One thing Owers suggested that is somewhat contrary to the American racing culture is that owners need to consider whether humane euthanasia is an appropriate option for their horse. As the Paulick Report noted earlier this year, euthanasia of horses physically or mentally unsuited for a second career is considered kinder by some in the aftercare field than trying to rehome the horse. Very often, experts believe those horses are more likely to wind up in neglectful or abusive homes because they get passed from hand to hand more often.

“It is the path of responsible ownership to give an animal a good life, but also to give it a good death,” said Owers. “That is why the issue of euthanasia cannot be ignored. It is so much easier to sort out the problem tomorrow than grapple with the situation today.”

In a similar vein, Owers suggested humane slaughter can be the right choice for some horses who will not realistically find homes. The official position of World Horse Welfare, which advises the British Horseracing Authority on various welfare issues, is pro-slaughter – in the right context. It's important horses not be hauled a long distance, not be neglected in the days leading to slaughter, and if they are to be slaughtered, they are killed in a humane and appropriate manner. Owers cited a University of Bristol report about the horsemeat scandal of 2013-15 which found that consumers in the UK would benefit from horses entering the food chain more openly. (European consumer confidence in its food was rocked when several beef products tested positive for horse DNA, despite labeling to the contrary.)

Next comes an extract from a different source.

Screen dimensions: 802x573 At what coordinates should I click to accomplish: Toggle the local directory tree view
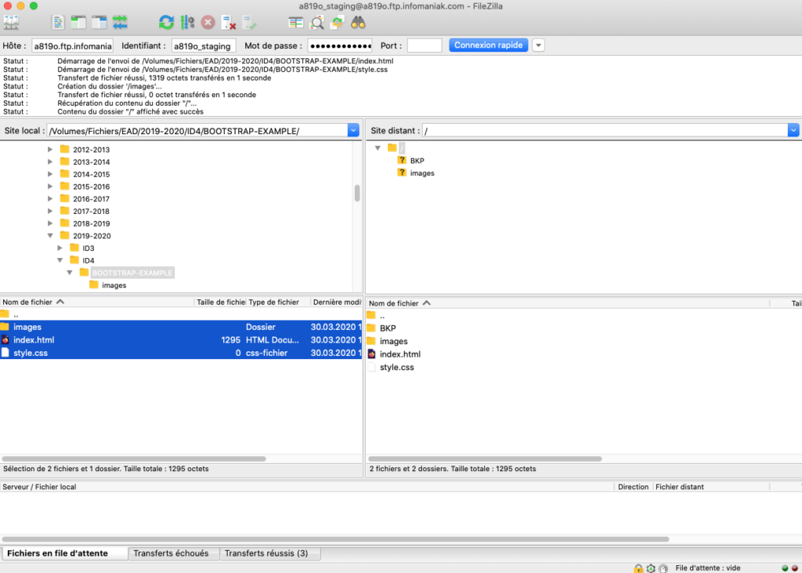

The IFHA provides guidelines for humane euthanasia of racehorses as part of its principles of good practice, although the document is more relevant to cases of on-track injury than off-track problem-solving.

Another area in need of reform is data related to horses leaving the racetrack. Not all racing authorities keep tabs on whether a horse is officially retired, and those that do only receive data on a limited number of horses, suggesting many thousands are off the radar. Jamie Stier, director of raceday operations for the British Horseracing Authority and chairman of the Horse Welfare Committee, sees this as a major issue. It not only makes it difficult for former owners and breeders to find horses after the track, but it can rattle public confidence in aftercare if off-track horses unexpectedly end up in bad circumstances with no explanations.

“When they appear in the media, regardless of the length of time since they exited our sport, the headline says 'racehorse,'” said Stier. “We need to be responsible for it, and we need to understand the public will always see the horse as a racehorse.”

Additional data on when and why horses retire could also help aftercare organizations and racing authorities learn more about what they need on-track and off.

Stier reminded the audience of the recent demise of the greyhound racing industry in New South Wales, where racing is slated to be illegal as of next July. A government report found “overwhelming evidence of systemic animal cruelty,” part of which was a struggle to adequately rehome dogs off the track. The public was appalled by the idea the industry couldn't take care of its animals. Stier warned that horse racing is not immune to the same end if it isn't willing to take better care of its athletes.